Task goal: In the entries below, count every line with the string "text". State the count and nothing else.

Stored data
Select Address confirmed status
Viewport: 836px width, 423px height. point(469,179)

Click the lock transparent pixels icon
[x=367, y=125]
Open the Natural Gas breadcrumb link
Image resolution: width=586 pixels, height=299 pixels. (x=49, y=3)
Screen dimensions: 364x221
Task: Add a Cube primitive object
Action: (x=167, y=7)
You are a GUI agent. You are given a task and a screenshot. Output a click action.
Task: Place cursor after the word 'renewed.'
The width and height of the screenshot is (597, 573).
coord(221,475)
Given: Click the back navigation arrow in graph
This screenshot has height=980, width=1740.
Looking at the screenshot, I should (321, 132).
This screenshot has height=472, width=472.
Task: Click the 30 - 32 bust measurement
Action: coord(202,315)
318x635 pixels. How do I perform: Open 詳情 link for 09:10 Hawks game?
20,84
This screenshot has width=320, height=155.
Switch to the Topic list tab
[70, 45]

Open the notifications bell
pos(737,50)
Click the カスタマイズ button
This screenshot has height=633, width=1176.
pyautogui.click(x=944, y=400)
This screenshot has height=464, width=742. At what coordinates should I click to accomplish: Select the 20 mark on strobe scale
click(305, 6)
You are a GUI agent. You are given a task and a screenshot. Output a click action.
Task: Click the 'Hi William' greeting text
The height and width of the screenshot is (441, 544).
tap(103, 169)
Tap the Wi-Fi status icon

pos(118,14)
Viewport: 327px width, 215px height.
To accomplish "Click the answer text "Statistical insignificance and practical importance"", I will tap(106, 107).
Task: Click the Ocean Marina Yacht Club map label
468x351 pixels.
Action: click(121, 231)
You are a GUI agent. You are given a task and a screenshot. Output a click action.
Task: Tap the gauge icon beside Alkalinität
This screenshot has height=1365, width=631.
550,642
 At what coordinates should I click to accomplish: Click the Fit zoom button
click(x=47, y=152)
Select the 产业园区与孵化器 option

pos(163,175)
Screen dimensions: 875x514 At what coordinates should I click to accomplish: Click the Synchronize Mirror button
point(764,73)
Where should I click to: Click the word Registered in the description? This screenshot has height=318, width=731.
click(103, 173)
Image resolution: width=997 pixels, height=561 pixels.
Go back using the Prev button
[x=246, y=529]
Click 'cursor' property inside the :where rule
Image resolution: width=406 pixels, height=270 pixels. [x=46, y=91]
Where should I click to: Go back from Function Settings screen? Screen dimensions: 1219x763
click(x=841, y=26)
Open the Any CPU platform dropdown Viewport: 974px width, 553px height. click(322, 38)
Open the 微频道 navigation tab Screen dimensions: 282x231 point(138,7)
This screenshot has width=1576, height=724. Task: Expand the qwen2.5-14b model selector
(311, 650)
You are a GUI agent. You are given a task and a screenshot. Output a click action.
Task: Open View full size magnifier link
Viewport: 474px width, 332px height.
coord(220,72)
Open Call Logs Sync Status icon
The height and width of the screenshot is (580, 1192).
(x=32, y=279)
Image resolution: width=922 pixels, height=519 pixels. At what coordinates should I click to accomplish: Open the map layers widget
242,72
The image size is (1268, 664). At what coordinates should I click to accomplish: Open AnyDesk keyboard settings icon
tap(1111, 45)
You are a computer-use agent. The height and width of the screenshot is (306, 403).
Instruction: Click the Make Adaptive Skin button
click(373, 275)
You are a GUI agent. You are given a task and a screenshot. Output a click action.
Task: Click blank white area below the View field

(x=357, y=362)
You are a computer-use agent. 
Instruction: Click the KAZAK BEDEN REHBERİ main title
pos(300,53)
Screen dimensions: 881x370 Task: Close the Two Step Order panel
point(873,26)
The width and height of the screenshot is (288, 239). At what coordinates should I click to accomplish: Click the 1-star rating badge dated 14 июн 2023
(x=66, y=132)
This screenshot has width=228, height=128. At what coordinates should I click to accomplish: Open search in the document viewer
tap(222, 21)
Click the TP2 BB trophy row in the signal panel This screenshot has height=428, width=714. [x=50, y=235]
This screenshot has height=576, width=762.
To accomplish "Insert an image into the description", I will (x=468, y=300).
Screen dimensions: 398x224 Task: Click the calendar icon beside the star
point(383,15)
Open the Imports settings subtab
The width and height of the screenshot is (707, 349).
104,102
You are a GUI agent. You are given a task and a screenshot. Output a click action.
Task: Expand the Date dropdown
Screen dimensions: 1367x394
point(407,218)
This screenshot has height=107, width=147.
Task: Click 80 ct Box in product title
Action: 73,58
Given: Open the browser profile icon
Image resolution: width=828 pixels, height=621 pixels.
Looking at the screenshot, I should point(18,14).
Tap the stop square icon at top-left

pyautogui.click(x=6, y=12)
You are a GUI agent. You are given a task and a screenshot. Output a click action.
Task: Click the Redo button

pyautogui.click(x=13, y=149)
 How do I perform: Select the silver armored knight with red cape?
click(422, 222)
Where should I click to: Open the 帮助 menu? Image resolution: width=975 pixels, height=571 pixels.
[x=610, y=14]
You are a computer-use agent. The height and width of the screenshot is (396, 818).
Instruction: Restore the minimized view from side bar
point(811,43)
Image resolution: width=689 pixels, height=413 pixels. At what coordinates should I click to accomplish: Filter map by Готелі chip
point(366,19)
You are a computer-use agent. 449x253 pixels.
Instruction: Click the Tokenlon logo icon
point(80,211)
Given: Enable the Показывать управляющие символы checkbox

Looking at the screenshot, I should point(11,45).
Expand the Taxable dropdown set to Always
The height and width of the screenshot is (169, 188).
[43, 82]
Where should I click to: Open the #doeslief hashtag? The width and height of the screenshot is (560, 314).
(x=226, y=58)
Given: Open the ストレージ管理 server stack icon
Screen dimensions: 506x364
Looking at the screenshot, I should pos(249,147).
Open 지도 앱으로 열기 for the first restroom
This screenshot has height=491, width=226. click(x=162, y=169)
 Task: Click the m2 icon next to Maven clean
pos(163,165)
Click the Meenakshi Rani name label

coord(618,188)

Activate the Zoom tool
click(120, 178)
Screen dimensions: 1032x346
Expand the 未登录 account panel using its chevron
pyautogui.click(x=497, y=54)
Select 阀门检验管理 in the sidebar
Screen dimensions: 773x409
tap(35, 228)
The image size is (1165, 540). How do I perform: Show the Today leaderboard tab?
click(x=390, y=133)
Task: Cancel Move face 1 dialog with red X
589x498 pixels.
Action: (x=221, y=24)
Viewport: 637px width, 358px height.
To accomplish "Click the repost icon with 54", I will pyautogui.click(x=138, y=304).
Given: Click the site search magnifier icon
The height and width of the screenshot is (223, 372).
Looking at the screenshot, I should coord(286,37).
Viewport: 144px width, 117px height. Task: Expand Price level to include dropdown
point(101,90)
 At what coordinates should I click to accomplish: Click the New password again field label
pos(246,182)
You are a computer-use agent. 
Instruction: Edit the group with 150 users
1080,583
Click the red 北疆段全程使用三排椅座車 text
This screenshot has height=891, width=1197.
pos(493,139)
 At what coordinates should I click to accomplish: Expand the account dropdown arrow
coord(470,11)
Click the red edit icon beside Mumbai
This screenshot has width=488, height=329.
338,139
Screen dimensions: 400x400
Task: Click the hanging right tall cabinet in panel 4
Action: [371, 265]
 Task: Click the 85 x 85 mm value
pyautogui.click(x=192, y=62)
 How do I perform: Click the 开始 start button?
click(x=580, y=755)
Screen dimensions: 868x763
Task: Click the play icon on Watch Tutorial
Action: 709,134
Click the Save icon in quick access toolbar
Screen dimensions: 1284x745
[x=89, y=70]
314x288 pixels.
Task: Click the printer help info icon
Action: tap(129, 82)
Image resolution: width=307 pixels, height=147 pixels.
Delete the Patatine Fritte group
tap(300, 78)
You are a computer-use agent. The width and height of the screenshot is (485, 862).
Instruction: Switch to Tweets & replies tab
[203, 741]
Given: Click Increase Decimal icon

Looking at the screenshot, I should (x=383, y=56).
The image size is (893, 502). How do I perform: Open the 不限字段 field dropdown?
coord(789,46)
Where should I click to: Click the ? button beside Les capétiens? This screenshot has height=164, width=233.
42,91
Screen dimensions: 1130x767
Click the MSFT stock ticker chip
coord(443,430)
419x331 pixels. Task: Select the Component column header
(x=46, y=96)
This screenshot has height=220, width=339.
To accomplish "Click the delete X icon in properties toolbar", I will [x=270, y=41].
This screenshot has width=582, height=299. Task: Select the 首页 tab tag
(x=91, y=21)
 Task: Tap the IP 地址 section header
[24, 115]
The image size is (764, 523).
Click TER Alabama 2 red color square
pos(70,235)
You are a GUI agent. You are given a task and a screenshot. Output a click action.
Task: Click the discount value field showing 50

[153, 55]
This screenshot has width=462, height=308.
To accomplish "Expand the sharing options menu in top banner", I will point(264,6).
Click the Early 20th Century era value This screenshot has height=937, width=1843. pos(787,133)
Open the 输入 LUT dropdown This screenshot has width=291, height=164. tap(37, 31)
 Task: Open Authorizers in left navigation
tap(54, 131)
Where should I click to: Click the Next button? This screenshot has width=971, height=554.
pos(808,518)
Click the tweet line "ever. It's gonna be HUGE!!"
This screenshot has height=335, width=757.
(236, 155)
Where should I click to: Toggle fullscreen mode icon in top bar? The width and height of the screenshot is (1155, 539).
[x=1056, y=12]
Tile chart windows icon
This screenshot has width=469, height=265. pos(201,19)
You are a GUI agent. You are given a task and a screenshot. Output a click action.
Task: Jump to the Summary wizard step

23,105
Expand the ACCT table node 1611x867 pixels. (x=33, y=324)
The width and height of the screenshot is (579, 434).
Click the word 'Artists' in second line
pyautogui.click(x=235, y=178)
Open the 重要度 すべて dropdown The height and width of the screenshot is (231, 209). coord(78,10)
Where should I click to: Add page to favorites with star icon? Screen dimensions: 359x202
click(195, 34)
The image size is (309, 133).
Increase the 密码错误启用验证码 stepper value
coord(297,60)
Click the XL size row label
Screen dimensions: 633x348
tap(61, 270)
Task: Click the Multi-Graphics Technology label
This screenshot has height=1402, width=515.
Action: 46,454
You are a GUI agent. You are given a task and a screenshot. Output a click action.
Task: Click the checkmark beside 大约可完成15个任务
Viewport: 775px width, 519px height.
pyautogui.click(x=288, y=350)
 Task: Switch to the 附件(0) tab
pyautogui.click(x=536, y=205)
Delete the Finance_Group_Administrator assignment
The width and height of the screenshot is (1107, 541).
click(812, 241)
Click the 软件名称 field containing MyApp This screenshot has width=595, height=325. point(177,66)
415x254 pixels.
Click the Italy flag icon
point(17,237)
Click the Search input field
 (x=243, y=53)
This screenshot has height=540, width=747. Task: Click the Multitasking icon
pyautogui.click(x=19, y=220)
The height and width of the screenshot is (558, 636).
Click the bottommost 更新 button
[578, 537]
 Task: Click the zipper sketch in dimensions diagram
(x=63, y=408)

Response to this task: 3